Interesting how from very different directions the Occupy movement and now the debate raging among the Republican presidential candidates around Mitt Romney’s work at the private equity firm Bain Capital each have opened a public debate in the mainstream media over income inequality and the very nature of capitalism itself.
Back on November 11, Politico’s Dylan Byers reported, “A quick search of the news — including print articles, web stories and broadcast transcripts — via Nexis reveals a significant rise in the use of the term ‘income inequality,’ from less than 91 instances in the week before the occupation started to almost 500 instances last week.” That was an increase of more than 400 percent — and only a short time into the creation of the Zuccotti Park encampment.
Now, as Washington Post columnist E.J. Dionne writes:
Thanks to Mitt Romney and such well-known socialist intellectuals as Rick Perry and Newt Gingrich, the United States is about to have the big debate on the nature of modern capitalism that should have started back in 2008…
Romney’s central claim is that his business experience prepares him to be the nation’s great job creator. That message runs into some difficulty if he is seen instead as a job-destroyer. What if a certain class of capitalist makes scads of money not by building up companies but by tearing them down? What if there is a distinction between the capitalist we typically honor who comes up with a good product and hires people to make and market it; and another kind who takes over a company, pulls out all the cash he can, and then abandons it to die?
Dionne adds that Romney’s defense of his work as a venture capitalist is one of the few authentic parts of this year’s campaign:
He speaks with genuine passion when he accuses his conservative opponents of putting “free enterprise on trial.”
But that goes to the heart of the matter: “Free” for whom and under what circumstances? Capitalists of Romney’s sort never want to acknowledge how much their ability to make money depends on what government does. How does it structure the laws related to property, taxation and debt? What rules does it write on how companies can be acquired and how power within firms is apportioned among shareholders, employees, managers and other stakeholders? These are not natural laws. They are the work of politicians and the lobbyists who influence them.

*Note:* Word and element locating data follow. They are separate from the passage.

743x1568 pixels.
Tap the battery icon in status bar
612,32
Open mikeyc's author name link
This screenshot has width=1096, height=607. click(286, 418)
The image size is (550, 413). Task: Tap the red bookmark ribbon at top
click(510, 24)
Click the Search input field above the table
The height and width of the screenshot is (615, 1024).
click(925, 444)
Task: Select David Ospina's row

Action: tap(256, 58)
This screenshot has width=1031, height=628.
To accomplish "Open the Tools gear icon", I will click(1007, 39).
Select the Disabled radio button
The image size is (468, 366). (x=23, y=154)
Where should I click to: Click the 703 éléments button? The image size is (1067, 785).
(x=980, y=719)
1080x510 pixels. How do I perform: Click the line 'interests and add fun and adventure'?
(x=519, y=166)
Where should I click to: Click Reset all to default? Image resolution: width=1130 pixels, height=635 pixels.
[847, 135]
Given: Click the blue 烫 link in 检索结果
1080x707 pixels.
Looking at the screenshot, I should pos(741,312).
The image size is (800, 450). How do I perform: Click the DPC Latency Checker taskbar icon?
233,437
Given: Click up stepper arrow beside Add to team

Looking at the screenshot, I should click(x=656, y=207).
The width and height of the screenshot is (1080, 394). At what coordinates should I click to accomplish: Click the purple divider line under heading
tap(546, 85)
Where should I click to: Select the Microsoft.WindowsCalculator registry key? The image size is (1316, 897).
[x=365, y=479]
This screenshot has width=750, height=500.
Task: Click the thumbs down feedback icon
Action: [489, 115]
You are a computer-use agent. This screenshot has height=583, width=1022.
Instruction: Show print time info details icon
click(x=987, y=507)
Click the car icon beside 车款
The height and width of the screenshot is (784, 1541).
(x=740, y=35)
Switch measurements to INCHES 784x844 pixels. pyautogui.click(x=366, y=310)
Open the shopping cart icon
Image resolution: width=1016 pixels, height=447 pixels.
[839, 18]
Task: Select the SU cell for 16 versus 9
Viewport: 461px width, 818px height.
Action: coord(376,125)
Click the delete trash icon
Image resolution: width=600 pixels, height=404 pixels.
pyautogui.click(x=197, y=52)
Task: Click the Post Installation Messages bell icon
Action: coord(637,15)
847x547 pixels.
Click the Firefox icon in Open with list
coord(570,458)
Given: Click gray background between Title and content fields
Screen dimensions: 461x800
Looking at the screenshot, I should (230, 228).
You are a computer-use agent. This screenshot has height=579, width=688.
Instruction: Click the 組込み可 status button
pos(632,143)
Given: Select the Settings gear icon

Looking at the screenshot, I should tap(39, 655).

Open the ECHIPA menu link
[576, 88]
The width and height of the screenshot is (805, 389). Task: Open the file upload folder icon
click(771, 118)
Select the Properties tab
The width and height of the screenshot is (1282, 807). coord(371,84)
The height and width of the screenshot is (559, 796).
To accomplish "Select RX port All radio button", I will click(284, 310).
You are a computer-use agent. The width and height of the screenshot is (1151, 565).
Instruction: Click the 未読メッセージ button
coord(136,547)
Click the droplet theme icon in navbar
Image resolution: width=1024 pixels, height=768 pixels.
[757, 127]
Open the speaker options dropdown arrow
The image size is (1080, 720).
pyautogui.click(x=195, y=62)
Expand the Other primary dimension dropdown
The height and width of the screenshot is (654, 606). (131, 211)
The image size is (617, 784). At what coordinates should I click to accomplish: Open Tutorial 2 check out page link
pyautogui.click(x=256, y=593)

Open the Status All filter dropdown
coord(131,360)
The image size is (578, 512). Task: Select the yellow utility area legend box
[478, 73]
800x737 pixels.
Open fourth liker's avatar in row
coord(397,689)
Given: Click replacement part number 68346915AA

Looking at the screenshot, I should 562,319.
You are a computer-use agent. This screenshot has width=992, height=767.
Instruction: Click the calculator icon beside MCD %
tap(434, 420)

The New York Times’ John Harwood writes in “A Blurring of the Lines in the Populist vs. Capitalist Debate” that when it comes to Washington and Wall Street, as Democrats defend government and Republicans extoll the free market:
[S]hifts in the political landscape have blurred some of those lines, potentially complicating the general election and Mr. Romney’s upcoming primary battles in South Carolina and Florida.
Democrats have made inroads in recent elections among affluent, well-educated voters. Mr. Obama’s 2008 campaign captured the majority of voters earning more than $200,000 and raised more than $90 million from the securities, finance, hedge fund and banking industries.
Republicans have bolstered their support among the sorts of middle and working-class voters who call themselves conservative Christians and identify with the Tea Party. And in 2008 Senator John McCain got more votes among whites earning less than $50,000 than Mr. Obama.
That’s why Mr. Romney’s approach might pose a risk. A Pew Research Center survey identified financially squeezed “disaffected” voters as a Republican-leaning constituency; just 21 percent of them agreed that “most corporations make a fair and reasonable profit.
Whatever your opinion, the fact that all of this is being talked about at all is fantastic — in every sense of the word. Not only remarkable but valuable and informative.